___ EXCERPTED DATA

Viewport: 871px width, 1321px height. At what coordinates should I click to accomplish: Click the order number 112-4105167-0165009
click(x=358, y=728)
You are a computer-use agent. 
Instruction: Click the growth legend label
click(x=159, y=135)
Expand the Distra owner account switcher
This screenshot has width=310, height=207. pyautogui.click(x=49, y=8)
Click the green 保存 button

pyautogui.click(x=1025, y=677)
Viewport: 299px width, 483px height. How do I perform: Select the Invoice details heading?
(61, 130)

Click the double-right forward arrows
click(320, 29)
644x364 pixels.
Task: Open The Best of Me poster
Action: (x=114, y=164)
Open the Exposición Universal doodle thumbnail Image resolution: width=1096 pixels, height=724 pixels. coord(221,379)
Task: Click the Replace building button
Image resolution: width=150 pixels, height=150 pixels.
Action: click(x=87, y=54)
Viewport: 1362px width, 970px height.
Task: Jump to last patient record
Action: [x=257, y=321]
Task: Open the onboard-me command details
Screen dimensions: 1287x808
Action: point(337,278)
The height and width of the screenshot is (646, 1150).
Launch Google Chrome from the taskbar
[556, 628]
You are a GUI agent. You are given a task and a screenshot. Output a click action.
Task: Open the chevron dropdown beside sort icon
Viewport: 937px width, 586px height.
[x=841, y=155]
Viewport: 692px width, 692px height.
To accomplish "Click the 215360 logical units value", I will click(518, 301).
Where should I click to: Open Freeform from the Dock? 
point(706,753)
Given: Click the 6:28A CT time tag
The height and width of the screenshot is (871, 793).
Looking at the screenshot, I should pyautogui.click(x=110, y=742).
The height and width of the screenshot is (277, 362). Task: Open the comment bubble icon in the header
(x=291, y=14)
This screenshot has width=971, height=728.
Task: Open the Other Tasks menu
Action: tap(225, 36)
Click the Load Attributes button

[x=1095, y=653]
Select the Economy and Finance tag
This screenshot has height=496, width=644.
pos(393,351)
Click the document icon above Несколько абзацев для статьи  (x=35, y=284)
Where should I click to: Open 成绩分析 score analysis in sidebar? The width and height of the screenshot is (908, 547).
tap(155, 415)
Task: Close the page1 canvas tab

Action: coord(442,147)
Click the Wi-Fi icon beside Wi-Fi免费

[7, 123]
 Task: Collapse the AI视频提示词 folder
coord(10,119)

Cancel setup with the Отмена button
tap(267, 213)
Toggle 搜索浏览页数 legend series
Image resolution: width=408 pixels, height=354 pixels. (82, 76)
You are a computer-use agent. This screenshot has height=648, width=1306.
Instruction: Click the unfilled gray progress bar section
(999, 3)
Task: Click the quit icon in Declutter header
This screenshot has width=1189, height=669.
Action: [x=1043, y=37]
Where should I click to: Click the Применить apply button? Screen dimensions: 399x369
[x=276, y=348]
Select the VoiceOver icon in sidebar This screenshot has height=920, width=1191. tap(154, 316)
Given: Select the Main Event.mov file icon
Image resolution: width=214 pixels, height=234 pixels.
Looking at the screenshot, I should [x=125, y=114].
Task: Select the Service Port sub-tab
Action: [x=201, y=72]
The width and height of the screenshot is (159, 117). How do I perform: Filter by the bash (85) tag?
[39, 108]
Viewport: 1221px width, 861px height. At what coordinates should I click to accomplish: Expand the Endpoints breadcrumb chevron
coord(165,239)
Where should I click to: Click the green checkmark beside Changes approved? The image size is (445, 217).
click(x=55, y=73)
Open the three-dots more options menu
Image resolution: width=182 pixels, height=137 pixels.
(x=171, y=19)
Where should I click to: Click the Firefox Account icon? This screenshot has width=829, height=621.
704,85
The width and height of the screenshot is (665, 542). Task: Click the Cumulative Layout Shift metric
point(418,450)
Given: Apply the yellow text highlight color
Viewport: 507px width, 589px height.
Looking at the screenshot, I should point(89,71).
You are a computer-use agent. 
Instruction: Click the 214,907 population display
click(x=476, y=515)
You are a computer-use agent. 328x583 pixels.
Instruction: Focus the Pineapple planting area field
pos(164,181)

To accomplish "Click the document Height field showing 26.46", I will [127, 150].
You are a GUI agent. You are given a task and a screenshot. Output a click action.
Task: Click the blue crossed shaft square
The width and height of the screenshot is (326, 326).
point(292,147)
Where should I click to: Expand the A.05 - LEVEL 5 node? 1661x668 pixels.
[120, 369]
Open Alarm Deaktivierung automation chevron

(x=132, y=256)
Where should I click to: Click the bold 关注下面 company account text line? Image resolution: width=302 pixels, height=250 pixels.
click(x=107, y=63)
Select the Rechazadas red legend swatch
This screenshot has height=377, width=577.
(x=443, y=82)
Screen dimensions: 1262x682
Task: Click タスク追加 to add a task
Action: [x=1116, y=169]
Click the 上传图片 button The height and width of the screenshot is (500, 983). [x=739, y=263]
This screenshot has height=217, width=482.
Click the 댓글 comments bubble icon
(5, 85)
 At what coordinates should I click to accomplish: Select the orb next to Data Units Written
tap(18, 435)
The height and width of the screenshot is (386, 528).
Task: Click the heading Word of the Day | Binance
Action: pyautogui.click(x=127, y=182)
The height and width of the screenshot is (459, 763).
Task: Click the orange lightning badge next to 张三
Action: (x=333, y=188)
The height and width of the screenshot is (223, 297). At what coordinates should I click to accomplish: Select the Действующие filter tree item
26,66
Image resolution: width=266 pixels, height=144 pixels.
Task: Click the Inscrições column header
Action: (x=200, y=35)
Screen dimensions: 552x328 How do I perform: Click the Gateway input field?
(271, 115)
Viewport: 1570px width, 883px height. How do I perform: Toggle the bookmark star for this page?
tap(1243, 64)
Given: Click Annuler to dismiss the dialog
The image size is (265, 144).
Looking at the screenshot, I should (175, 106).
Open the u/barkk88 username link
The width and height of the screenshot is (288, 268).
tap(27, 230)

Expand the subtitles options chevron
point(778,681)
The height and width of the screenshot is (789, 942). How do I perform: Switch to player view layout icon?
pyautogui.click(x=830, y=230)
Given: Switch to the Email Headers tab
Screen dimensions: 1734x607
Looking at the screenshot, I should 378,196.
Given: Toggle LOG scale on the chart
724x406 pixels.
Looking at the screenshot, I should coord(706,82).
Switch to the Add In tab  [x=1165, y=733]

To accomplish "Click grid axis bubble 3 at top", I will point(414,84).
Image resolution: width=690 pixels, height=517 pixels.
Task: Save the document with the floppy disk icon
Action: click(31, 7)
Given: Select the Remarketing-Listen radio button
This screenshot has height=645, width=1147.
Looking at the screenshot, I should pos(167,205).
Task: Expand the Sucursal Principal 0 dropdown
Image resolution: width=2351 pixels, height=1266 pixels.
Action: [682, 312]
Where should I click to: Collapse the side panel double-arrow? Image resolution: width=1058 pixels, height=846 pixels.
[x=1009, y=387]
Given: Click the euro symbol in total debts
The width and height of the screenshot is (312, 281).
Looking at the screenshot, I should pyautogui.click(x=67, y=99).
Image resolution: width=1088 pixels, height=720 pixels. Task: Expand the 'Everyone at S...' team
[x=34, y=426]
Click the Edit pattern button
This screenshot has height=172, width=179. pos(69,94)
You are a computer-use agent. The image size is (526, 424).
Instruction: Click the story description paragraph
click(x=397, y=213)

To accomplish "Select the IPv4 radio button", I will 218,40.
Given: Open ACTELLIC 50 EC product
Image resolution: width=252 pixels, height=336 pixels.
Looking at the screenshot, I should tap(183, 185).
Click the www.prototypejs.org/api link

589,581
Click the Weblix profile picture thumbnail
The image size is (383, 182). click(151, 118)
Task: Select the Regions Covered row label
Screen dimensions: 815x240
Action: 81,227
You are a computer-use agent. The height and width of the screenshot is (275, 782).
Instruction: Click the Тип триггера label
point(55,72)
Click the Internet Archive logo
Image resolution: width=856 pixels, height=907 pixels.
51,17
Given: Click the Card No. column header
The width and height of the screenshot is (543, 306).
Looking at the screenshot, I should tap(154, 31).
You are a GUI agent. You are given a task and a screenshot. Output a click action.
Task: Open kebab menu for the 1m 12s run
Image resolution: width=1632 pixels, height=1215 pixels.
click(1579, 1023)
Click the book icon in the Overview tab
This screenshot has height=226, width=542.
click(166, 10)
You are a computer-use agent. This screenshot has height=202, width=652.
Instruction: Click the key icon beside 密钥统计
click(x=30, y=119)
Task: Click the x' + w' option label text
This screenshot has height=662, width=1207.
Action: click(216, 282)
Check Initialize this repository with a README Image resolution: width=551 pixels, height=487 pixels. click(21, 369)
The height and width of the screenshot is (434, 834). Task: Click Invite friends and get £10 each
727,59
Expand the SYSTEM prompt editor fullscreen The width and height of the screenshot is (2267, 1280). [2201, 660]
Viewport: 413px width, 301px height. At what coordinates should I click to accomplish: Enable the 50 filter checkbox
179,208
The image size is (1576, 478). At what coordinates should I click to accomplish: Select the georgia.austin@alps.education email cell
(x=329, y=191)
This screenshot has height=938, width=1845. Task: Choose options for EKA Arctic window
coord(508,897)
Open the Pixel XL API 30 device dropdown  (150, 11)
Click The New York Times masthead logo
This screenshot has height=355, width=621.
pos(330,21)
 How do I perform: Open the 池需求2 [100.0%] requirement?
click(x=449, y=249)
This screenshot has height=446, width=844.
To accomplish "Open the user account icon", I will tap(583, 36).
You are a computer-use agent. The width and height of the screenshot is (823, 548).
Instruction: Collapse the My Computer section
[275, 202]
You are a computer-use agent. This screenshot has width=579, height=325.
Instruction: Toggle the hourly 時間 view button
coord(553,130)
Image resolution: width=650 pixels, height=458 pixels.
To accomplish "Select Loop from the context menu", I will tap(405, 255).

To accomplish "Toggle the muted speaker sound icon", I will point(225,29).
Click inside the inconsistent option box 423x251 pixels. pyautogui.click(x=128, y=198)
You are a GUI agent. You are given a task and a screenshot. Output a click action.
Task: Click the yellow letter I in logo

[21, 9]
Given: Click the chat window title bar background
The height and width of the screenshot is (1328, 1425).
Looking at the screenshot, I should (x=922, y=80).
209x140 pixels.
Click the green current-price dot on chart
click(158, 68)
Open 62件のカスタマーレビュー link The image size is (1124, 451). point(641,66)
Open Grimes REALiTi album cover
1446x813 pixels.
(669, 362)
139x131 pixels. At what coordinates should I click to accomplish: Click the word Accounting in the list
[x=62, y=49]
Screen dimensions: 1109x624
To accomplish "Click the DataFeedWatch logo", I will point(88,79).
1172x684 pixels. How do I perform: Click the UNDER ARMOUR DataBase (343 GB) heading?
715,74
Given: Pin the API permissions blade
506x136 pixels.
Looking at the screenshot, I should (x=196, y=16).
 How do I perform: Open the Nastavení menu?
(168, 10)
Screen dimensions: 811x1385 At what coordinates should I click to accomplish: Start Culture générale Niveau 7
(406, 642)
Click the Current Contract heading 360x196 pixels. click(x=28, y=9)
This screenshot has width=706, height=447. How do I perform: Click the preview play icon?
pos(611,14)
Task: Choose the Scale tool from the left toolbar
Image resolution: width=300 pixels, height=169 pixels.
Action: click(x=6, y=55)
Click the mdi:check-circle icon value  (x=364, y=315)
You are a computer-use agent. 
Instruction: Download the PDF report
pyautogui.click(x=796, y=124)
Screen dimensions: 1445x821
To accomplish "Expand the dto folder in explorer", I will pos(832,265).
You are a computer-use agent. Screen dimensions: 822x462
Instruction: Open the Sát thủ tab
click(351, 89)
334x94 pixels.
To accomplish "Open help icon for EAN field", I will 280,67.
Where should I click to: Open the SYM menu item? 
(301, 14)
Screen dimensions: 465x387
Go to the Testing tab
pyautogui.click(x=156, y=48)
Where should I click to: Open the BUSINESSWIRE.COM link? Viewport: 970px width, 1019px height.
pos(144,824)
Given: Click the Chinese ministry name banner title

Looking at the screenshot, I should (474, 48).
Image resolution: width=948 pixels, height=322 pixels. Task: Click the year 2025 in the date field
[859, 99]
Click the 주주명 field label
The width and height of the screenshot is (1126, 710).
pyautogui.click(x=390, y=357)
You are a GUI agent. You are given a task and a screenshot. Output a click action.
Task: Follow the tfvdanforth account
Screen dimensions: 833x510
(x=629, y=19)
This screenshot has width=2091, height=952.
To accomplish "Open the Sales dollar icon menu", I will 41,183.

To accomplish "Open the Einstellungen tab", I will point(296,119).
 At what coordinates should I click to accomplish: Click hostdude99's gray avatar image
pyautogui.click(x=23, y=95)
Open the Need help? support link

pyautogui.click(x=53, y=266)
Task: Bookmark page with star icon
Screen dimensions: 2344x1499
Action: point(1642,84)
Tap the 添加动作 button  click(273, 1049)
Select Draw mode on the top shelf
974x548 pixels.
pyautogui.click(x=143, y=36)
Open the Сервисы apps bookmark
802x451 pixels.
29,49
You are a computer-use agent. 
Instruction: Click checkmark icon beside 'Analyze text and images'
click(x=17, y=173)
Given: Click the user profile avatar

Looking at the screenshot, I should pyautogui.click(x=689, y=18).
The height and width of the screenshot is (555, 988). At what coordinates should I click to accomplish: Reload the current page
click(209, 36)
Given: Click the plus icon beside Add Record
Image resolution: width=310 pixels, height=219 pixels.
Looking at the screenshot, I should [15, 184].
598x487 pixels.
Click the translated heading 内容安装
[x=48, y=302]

______

Rewrite the rows starting at the line that contains "has height=202, width=652." and ending at the line that contains "(x=329, y=191)", changing "Task" to "Goal" and keeping everything else the same.

■ CORRECT ANSWER
You are a computer-use agent. This screenshot has height=202, width=652.
Instruction: Click the key icon beside 密钥统计
click(x=30, y=119)
Goal: Click the x' + w' option label text
This screenshot has height=662, width=1207.
Action: click(216, 282)
Check Initialize this repository with a README Image resolution: width=551 pixels, height=487 pixels. click(21, 369)
The height and width of the screenshot is (434, 834). Goal: Click Invite friends and get £10 each
727,59
Expand the SYSTEM prompt editor fullscreen The width and height of the screenshot is (2267, 1280). [2201, 660]
Viewport: 413px width, 301px height. At what coordinates should I click to accomplish: Enable the 50 filter checkbox
179,208
The image size is (1576, 478). At what coordinates should I click to accomplish: Select the georgia.austin@alps.education email cell
(x=329, y=191)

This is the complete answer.